Aufgabe A
Fasse den Text über das Instrument HP3 in zwei Sätzen zusammen.
Aufgabe B
Knüpfe an den letzten Satz des Textes über das Instrument HP3 an und schreibe ihn weiter.

Vorliegender Text
◆ ◆ ◆ ◆ ◆
Nach dem Erreichen seiner Endtiefe kann HP3 mit seinen Sensoren zu diesem Zweck über mehrere Monate hinweg die Temperaturentwicklung entlang des Bohrtunnels überwachen. Zusammen mit den Ergebnissen über die physikalischen Bodeneigenschaften kann so der erfolgende Wärmestrom aus dem Inneren des Mars bestimmt werden. Außerdem wird es möglich sein, durch die Vermessung der geoelektrischen Eigenschaften des Marsbodens die dortigen geologischen Schichtungen zu ermitteln. Hiermit ließen sich speziell Wassereisvorkommen nachweisen, welche sich eventuell in dem untersuchten Bereich befinden.
HP3 soll seinen Instrumentencontainer durch einen internen elektromechanischen Schlagmechanismus selbstständig in den Marsuntergrund befördern. Das Deutsche Zentrum für Luft- und Raumfahrt (DLR) ist an der Entwicklung dieses Gerätes maßgeblich beteiligt. Die für die Messungen nötigen Sensoren wurden vom DLR-Institut für Planetenforschung in Berlin-Adlershof in Zusammenarbeit mit dem Institut für Weltraumforschung der Österreichischen Akademie der Wissenschaften in Graz entwickelt. Die Tests für den elektromechanischen Schlagmechanismus werden dagegen in Bremen am dortigen DLR-Institut für Raumfahrtsysteme durchgeführt.
Das HP3-Instruments setzt sich aus vier Baugruppen zusammen: dem Maulwurf, dem Instrumentencontainer, einem Verbindungskabel und einem „Support System“. Der Maulwurf basiert auf dem vom DLR für die Marslandemission Beagle-2 entwickelten „PLUTO“-Instrument (PLanetary Underground TOol) und ermöglicht durch einen internen Schlagmechanismus die Vorwärtsbewegung des Gesamtsystems Maulwurf, Instrumentencontainer und Verbindungskabel in den Marsboden. Der kegelförmig zulaufende Maulwurf wird dabei mittels eines internen, von einem Elektromotor angetriebenen Schlagmechanismus in den Boden getrieben, wobei die Erde verdrängt wird. Beim Vordringen in den Boden wird der mechanisch mit dem Maulwurf verbundene Instrumentencontainer hinter dem Maulwurf hergezogen. Im Inneren des Containers befinden sich drei Sensorenpakete und die für deren Betrieb benötigte Elektronik.
◆ ◆ ◆ ◆ ◆
Auflistung

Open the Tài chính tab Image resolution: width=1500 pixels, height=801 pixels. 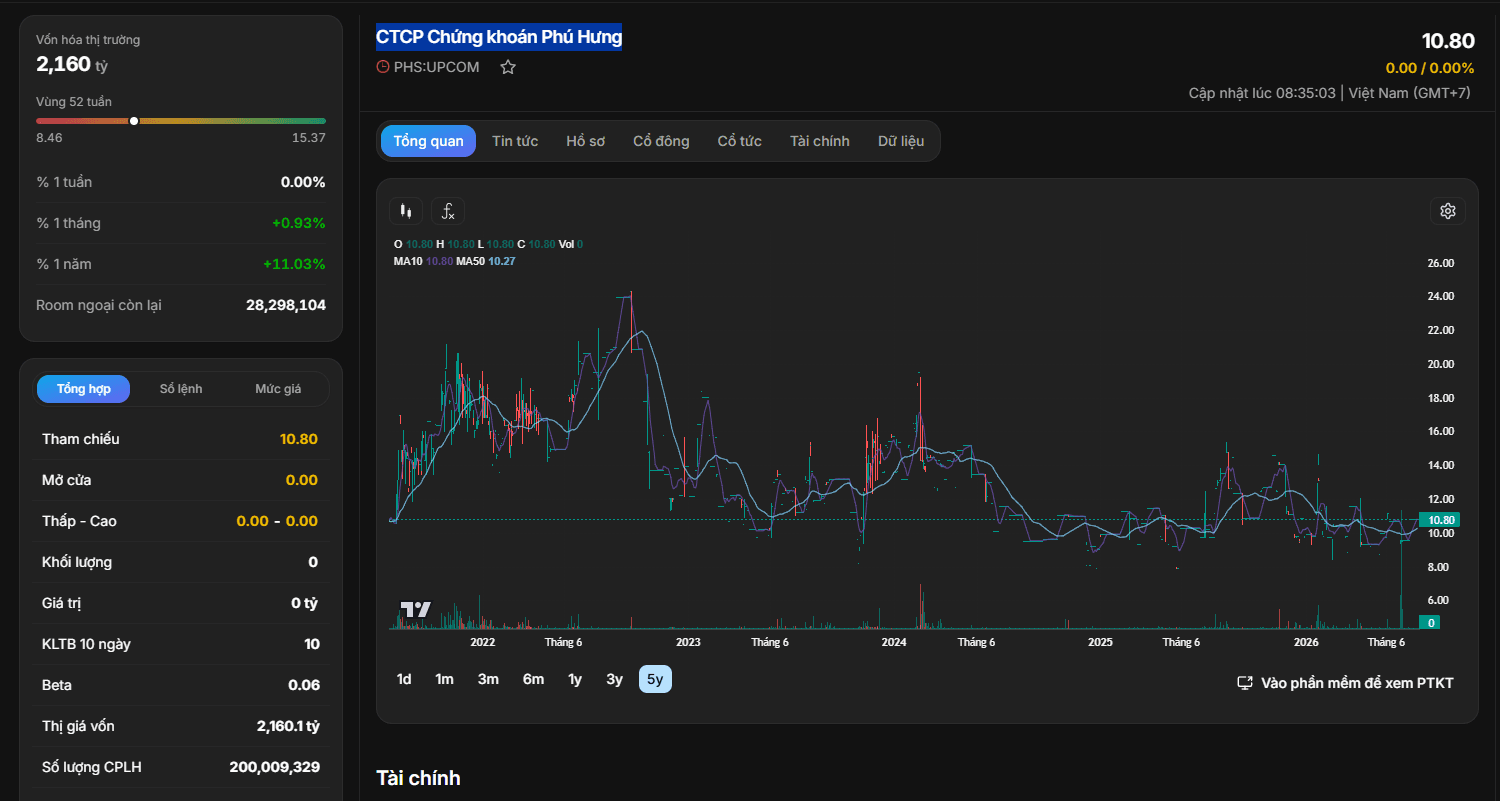click(819, 141)
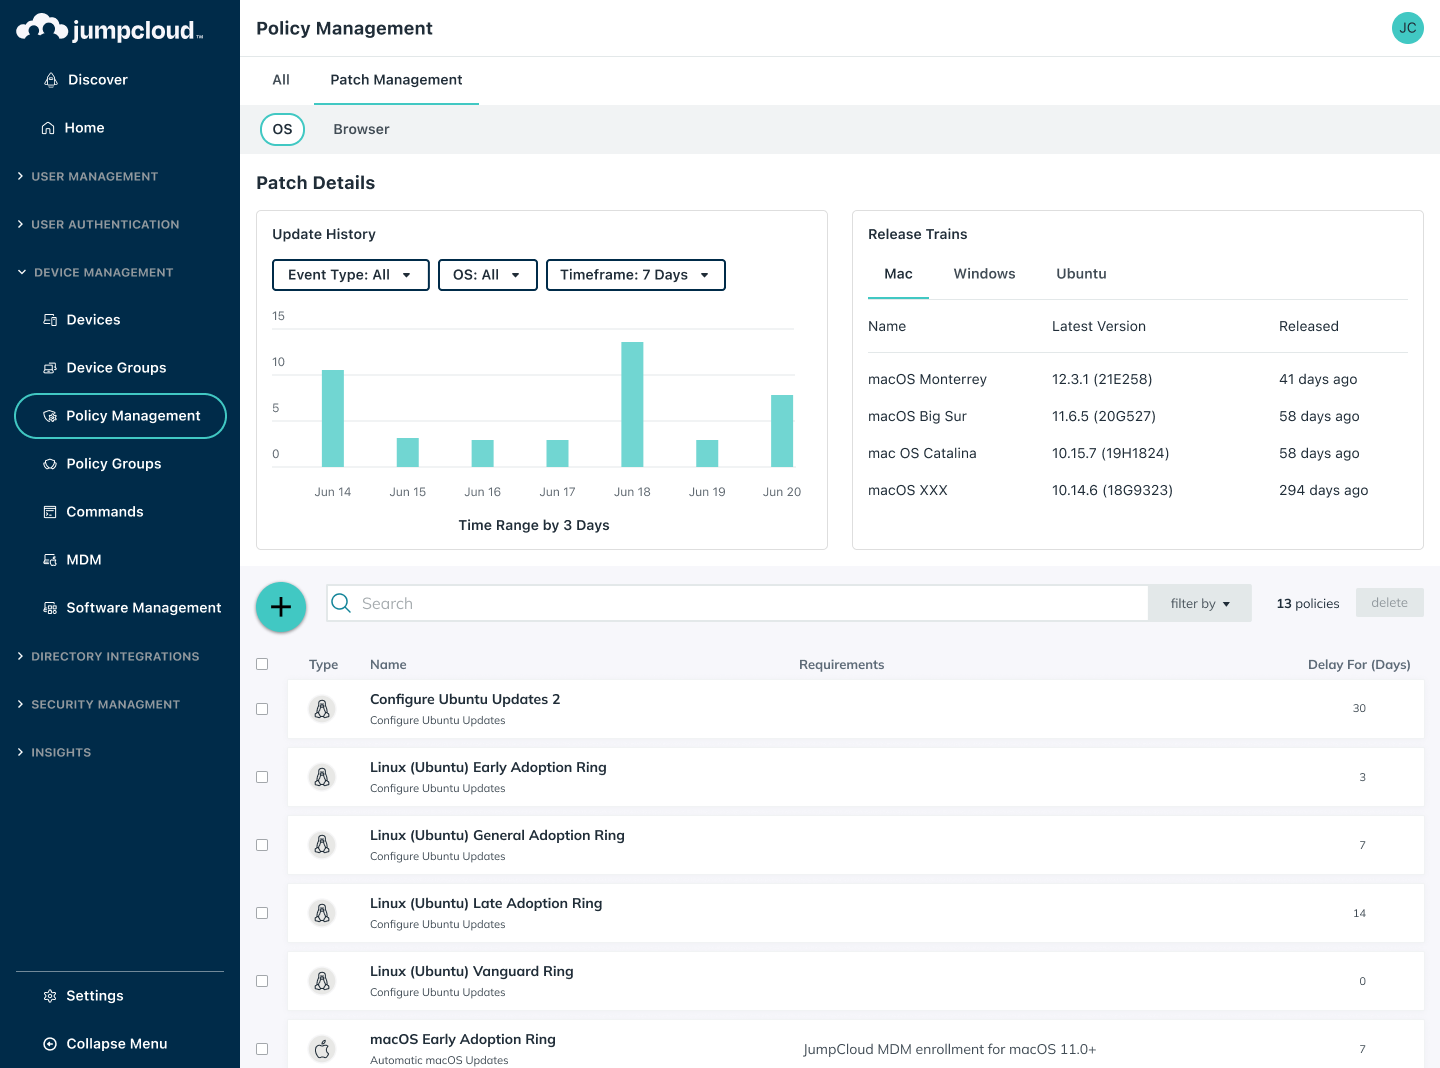The image size is (1440, 1068).
Task: Click into the policy Search field
Action: pos(740,604)
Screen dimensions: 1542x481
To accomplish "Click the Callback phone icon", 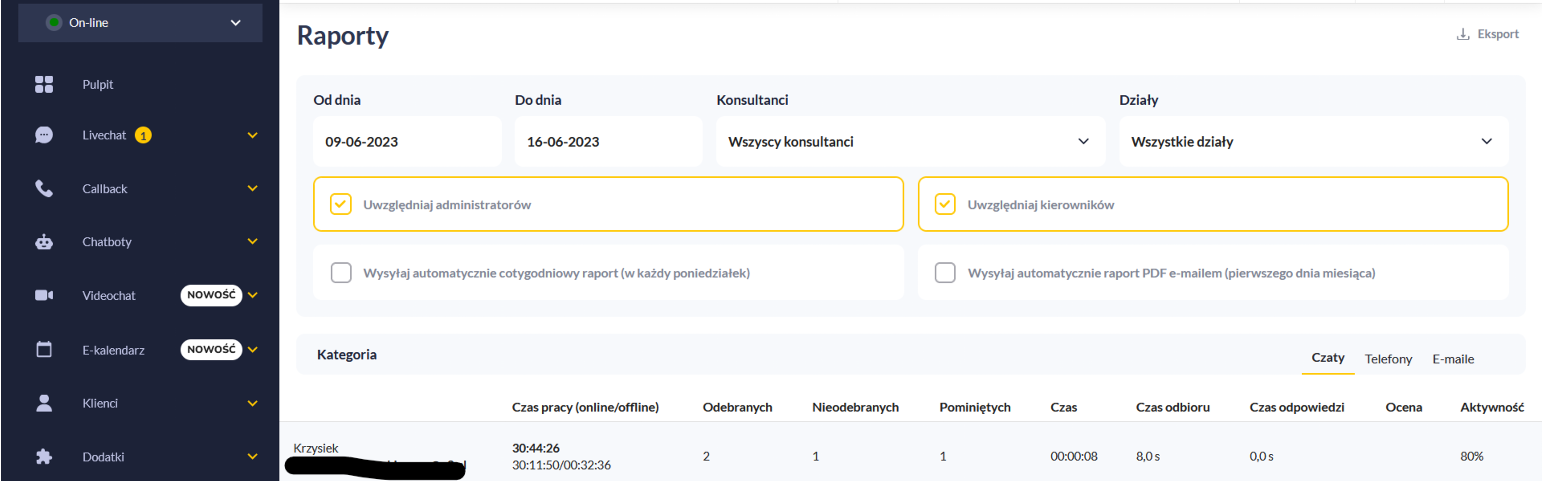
◆ ◆ ◆ ◆ ◆
Erwartete Lösung A
Das Instrument HP3 wird durch einen internen, elektromotorisch angetriebenen Schlagmechanismus in den Marsboden getrieben und überwacht dort über mehrere Monate die Temperaturentwicklung, woraus sich zusammen mit den Bodeneigenschaften der Wärmestrom aus dem Marsinneren bestimmen lässt. Es besteht aus Maulwurf, Instrumentencontainer, Verbindungskabel und „Support System“ und wird maßgeblich vom DLR entwickelt, dessen Berliner Institut für Planetenforschung die Sensoren gemeinsam mit dem Grazer Institut für Weltraumforschung gebaut hat.

Erwartete Lösung B
Bei dem „Thermal Measurement Suite“ (kurz TEM) handelt es sich um die Sensoren, welche die Wärmeleitfähigkeit des Bodens ermitteln sollen. Die „Permittivity Probe“ (kurz PP) soll die dielektrische Leitfähigkeit des Untergrundes, also dessen Durchlässigkeit für elektrische Felder bestimmen. Bei dem „ACTL“ (Accelerometer and Tiltmeter) handelt es sich dagegen um mehrere Sensoren welche die Geschwindigkeit und den Winkel bestimmen, mit der sich HP3 bis zu welcher Tiefe in den Untergrund vorgearbeitet hat.
Das an der Oberfläche verbleibende Support System besteht aus einer Führungsstruktur für den Maulwurf und den Instrumentencontainer sowie einem Behältnis für das mindestens fünf Meter lange Verbindungskabel zum Maulwurf. Dieses Verbindungskabel ist mit mehreren Temperatursensoren ausgestattet. Somit sind Messungen der Temperatur in unterschiedlichen Tiefen möglich. Zusätzlich erfolgt über dieses Kabel die Energieversorgung von Schlagmechanismus und Sensoren sowie der Transfer der gesammelten Daten.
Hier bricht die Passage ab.